First, the aligning and supplying device 7 for the cones 4 comprises three belt conveyors, i.e., a loading conveyor 1, an aligning conveyor 2, and a belt conveyor 3 for carrying bobbin trays 36A and 36B, as described above, whereby cones 4A of kind A and cones 4B of kind B different in a winding shape are separately stocked on the loading conveyor 1 which is substantially divided by a central separating plate 1a into two carrying paths. In this embodiment, when 16 cones 4A of kind A (which has a small diameter) are collected, a gate 37A at the end of the conveyor 1 is actuated to be opened and closed at suitable intervals to feed four cones 4A each time to the aligning belt conveyor 2 in synchronism with encasing timing by the robot which will be described later, whereas when 12 cones of kind B (which has a large diameter) are collected, a gate 37B is likewise actuated to be opened and closed at suitable intervals to feed three cones 4B each time to the aligning belt conveyor 2.

The bobbin trays 36A and 36B have a projection 39 for allowing a cone to stand upright in the center of and on a disc 38. The bobbin tray 36A for the cones 4A of kind A and the bobbin tray 36B for the cones 4B of kind B have their projections 39 which have shapes different from each other so that the projections are adjusted to core-tube shapes of the cones 4A and 4B, respectively, for close fitting therebetween but the discs 38 have the same diameter (d).

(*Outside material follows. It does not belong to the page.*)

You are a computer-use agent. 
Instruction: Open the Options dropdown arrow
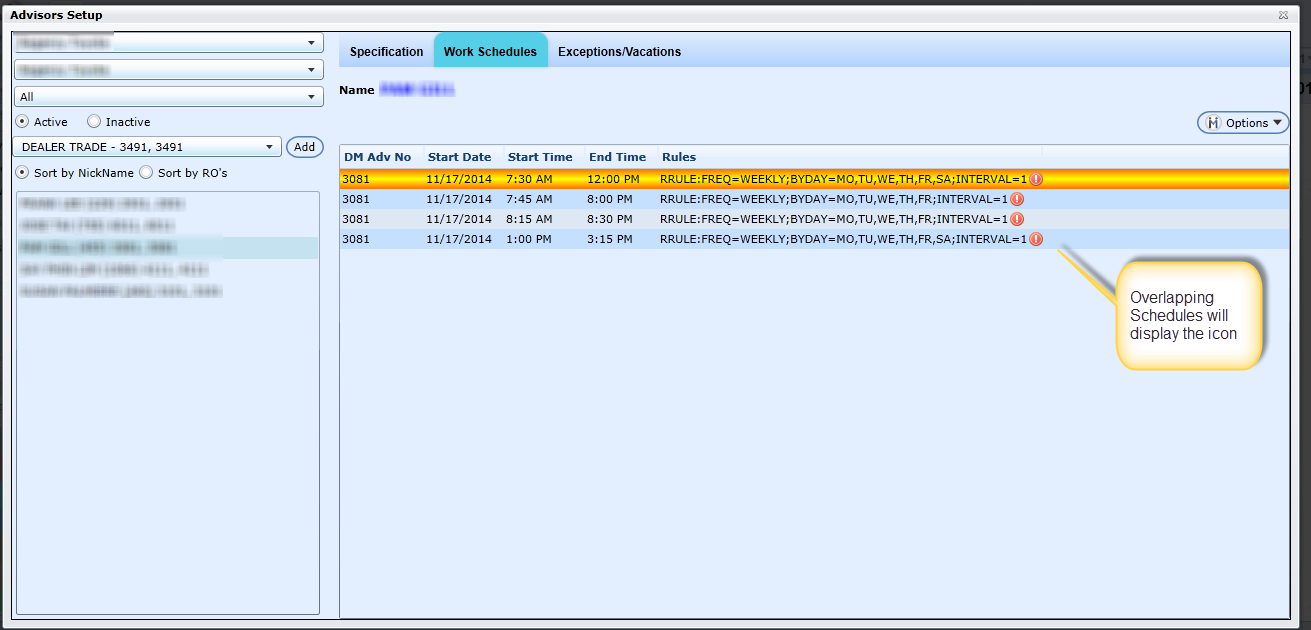(x=1277, y=123)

Accordingly, the different cones 4A and 4B delivered onto the aligning belt conveyor 2 are arrayed in the same zig-zag fashion on the conveyor 2 since the disc portions of the bobbin trays 36A and 36B are controlled in advancement by the baffles 5 and the forward movement thereof is impaired by the extention of the stopper cylinder 6 provided at the foremost portion of the baffles 5. As previously mentioned, four cones 4A of kind A and three cones 4B of kind B are arrayed each time.

The bobbin trays 36A and 36B from which the cones 4A and 4B are removed and raised by the gripper 24 which will be described later are again moved forward by the withdrawal of the stopper cylinder 6 and reach the carrying belt conveyor 3. This carrying belt conveyor 3 is also substantially divided by the central separating plate 3a into two carrying paths, and gates 41A and 41B are provided at inlets of the carrying paths, respectively so that the bobbin trays 36A and 36B for the cones different in kind may be separated into the respective paths and independently recovered.

Next, the gripper 24 will be described in detail in which upright cones 4A and 4B aligned by the aligning and supplying device 7 are removed from the bobbin trays, raised and transported.

As shown in FIGS. 4 to 6, the gripper 24 comprises a support frame 42 secured to the lower end of the arm 27 and four gripper units 44 suspended through a pitch changing device 43 on the support frame 42. Each of the gripper units 44 is designed so that four lever pawls 49 lower ends of which are journalled by means of a bracket 46 on a frame 45 so as to be opened and closed swingingly and being biased in a closing direction by means of springs 48 catch and engage sides and peripheral edges of a bottom of the cone 4 from four sides (see the solid line in FIG. 5), and the other end 49a of the lever pawl 49 is pushed down through a press-down element 52 by the contraction of a cylinder 51 whereby when a lower end (49b) of the lever pawl is opened (see the chain line in FIG. 5), the cone 4 is released. Each of the gripper units 44 is further designed so that a position thereof in a horizontal plane with respect to the support frame 42 may be switched and changed into two positions by the pitch changing device 43 which will be described hereinafter.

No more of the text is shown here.